▶ _The task_: Repeat the first line of the listing and each line after it, exactly, through the line containing "Reishi + Chaga Bundle (89, 839)".
====================
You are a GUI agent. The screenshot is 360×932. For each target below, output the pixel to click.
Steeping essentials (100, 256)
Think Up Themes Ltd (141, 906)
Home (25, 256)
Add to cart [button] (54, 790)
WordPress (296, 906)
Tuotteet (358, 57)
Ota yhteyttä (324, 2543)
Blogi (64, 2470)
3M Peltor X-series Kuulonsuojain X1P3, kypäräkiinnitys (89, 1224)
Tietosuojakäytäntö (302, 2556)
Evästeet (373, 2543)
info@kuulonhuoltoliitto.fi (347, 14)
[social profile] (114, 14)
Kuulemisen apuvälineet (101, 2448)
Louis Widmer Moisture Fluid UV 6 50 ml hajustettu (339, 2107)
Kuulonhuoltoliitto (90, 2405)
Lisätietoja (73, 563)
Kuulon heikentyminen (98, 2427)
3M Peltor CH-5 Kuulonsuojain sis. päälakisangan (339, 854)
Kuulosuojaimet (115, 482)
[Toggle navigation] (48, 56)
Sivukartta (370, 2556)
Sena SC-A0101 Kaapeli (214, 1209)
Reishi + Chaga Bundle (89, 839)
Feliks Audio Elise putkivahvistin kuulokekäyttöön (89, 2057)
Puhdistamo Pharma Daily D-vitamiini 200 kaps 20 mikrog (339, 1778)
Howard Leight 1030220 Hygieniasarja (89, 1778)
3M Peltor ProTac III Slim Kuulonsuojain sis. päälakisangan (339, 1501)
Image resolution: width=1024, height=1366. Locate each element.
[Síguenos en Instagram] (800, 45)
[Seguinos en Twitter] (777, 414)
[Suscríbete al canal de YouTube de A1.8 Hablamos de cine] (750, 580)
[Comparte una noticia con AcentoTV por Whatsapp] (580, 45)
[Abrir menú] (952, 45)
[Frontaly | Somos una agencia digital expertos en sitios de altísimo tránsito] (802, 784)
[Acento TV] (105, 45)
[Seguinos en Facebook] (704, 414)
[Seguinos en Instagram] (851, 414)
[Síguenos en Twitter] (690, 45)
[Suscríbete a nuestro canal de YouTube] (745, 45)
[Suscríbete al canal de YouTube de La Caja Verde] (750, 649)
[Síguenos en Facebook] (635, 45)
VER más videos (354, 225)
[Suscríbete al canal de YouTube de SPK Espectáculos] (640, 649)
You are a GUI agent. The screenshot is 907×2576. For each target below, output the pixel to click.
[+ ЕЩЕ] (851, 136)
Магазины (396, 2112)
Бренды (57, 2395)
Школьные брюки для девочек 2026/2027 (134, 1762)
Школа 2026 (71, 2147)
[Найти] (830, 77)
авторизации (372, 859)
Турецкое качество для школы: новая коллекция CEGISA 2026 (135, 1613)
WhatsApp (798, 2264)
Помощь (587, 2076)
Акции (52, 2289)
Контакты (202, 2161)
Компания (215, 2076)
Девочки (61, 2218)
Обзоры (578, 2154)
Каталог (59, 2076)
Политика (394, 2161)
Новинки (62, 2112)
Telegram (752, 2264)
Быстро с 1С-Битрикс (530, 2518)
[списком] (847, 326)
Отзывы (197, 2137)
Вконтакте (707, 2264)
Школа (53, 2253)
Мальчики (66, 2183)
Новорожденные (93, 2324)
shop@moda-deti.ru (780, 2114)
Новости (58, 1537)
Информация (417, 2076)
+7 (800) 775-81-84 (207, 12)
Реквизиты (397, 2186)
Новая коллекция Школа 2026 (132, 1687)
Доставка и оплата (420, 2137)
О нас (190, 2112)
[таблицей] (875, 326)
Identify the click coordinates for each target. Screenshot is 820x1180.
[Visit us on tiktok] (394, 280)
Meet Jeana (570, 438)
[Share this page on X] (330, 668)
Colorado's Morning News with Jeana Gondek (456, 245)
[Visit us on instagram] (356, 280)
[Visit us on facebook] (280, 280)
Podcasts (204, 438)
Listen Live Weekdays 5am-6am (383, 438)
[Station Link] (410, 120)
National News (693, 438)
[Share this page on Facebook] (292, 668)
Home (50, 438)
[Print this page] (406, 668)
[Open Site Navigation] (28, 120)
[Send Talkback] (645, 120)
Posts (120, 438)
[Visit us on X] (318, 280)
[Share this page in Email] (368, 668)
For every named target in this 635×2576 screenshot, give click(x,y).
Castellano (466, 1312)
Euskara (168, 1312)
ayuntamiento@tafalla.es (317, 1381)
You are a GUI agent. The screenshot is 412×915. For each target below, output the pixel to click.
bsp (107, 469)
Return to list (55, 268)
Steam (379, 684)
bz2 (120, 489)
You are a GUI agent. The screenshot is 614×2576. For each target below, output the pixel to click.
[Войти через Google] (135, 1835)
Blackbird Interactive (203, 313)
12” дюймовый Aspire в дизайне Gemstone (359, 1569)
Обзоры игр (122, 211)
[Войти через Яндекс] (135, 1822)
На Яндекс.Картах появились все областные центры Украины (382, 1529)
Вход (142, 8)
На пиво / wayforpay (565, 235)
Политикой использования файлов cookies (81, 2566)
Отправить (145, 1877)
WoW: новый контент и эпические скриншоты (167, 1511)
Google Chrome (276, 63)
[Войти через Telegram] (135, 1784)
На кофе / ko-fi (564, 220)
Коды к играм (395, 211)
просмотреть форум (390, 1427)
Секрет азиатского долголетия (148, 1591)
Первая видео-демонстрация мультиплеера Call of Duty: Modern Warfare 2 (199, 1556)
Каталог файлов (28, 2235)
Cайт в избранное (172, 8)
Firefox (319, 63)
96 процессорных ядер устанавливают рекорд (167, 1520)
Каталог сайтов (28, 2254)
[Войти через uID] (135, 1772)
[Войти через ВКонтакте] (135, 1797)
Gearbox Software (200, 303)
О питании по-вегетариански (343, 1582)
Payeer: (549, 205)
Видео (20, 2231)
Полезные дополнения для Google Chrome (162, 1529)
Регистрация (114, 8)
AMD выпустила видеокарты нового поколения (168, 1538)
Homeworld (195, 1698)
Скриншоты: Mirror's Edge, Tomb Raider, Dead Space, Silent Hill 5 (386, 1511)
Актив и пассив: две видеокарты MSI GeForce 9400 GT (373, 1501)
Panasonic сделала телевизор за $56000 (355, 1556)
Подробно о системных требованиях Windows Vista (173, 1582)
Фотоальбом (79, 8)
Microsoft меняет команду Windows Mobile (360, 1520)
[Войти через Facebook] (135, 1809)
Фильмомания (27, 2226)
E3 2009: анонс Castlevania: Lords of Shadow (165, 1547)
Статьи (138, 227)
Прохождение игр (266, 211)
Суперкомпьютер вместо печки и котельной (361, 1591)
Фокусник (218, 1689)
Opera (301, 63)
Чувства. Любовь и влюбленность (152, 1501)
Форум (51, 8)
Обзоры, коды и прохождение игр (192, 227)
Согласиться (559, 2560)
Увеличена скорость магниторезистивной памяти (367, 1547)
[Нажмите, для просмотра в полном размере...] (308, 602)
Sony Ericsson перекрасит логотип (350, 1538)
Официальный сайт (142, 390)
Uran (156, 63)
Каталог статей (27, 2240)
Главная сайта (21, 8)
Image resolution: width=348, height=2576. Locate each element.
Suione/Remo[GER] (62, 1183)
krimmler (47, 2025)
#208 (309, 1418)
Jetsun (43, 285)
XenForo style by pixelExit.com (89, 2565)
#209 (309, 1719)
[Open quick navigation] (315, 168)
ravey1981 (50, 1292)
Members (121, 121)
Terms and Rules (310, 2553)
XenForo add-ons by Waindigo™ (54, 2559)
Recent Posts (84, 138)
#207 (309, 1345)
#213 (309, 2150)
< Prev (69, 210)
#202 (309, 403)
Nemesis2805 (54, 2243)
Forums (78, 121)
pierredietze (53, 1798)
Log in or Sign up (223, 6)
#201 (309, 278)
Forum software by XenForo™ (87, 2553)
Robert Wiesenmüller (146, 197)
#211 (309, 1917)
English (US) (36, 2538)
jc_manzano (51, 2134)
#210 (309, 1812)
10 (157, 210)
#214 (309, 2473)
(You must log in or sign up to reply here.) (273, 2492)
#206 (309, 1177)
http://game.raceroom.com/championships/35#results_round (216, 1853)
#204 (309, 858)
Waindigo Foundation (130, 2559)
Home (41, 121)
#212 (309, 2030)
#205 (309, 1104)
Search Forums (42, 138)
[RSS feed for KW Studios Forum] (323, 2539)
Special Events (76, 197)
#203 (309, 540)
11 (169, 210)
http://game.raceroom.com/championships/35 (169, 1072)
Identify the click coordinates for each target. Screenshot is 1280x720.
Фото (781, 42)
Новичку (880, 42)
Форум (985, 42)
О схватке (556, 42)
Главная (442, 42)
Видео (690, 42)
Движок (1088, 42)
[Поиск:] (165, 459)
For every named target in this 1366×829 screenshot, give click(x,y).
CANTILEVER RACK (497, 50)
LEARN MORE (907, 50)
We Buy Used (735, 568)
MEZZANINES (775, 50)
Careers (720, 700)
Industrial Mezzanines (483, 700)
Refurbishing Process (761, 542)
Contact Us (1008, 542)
====================
▶ _Answer to the problem_:
You are a GUI agent. The screenshot is 360×932. For each target below, output the pixel to click.
Steeping essentials (100, 256)
Think Up Themes Ltd (141, 906)
Home (25, 256)
Add to cart [button] (54, 790)
WordPress (296, 906)
Tuotteet (358, 57)
Ota yhteyttä (324, 2543)
Blogi (64, 2470)
3M Peltor X-series Kuulonsuojain X1P3, kypäräkiinnitys (89, 1224)
Tietosuojakäytäntö (302, 2556)
Evästeet (373, 2543)
info@kuulonhuoltoliitto.fi (347, 14)
[social profile] (114, 14)
Kuulemisen apuvälineet (101, 2448)
Louis Widmer Moisture Fluid UV 6 50 ml hajustettu (339, 2107)
Kuulonhuoltoliitto (90, 2405)
Lisätietoja (73, 563)
Kuulon heikentyminen (98, 2427)
3M Peltor CH-5 Kuulonsuojain sis. päälakisangan (339, 854)
Kuulosuojaimet (115, 482)
[Toggle navigation] (48, 56)
Sivukartta (370, 2556)
Sena SC-A0101 Kaapeli (214, 1209)
Reishi + Chaga Bundle (89, 839)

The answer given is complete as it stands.